According to media reports, the round was led by Earlybird Ventures and featuring participation from Anthemis Group, RWE Ventures, innogy SE and Digital Currency Group, BigchainDB‘s Series A round is intended to help expand the company’s staff and bolster its security.

Rather than trying to scale up Blockchain technology, BigchainDB starts with a big data distributed database and then adds Blockchain characteristics – decentralized control, immutability and the transfer of digital assets – turning the idea around. 

BigchainDB’s co-founder and CEO Bruce Pon told CoinDesk:

“Blockchain is a way to give access to assets equally. You’re still going to need intermediaries, but the access is equalized. They will never own your data like Google or Apple or Amazon.”

From their whitepaper:

BigchainDB fills a gap in the decentralization ecosystem: a decentralized database, at scale. It points to performance of 1 million writes per second throughput, storing petabytes of data, and sub-second latency.

The BigchainDB design starts with a distributed database (DB), and through a set of innovations adds Blockchain characteristics: decentralized control, immutability, and creation & movement of digital assets.
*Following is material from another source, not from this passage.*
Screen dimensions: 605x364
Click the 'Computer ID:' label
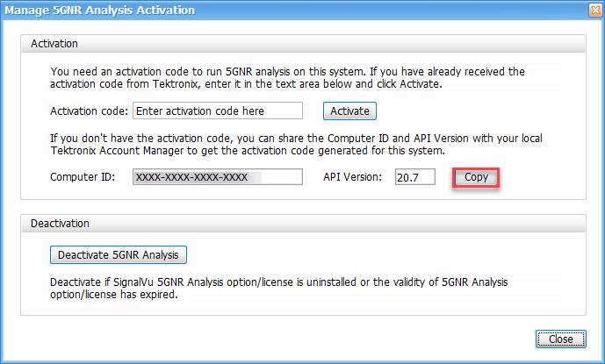[x=83, y=177]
BigchainDB inherits characteristics of modern distributed databases: linear scaling in throughput and capacity with the number of nodes, a full-featured NoSQL query language, efficient querying, and permissioning. Being built on an existing distributed DB, it also inherits enterprise-hardened code for most of its codebase.

Scalable capacity means that legally binding con- tracts and certificates may be stored directly on the Blockchain database. The permissioning system enables configurations ranging from private enterprise Blockchain databases to open, public Blockchain databases. BigchainDB is complementary to decentralized processing platforms like Ethereum, and decentralized file systems like InterPlanetary File System (IPFS).
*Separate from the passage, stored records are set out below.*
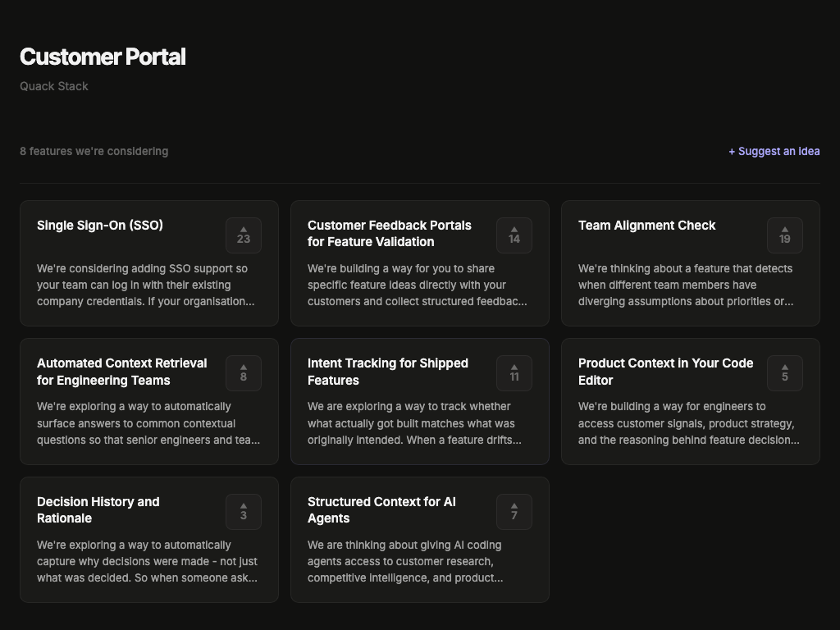The width and height of the screenshot is (840, 630).
Task: Click the Quack Stack label
Action: tap(53, 85)
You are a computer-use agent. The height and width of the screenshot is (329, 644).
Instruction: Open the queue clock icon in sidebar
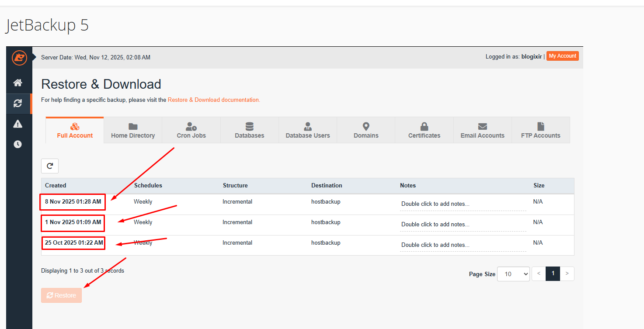pyautogui.click(x=17, y=144)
This paper describes technology perspectives that led to the BigchainDB design: traditional Blockchains, distributed databases, and a case study of the domain name system (DNS). We introduce a concept called Blockchain pipelining, which is key to scalability when adding Blockchainlike characteristics to the distributed DB. We present a thorough description of BigchainDB, a detailed analysis of latency, and experimental results. The paper concludes with a description of use cases.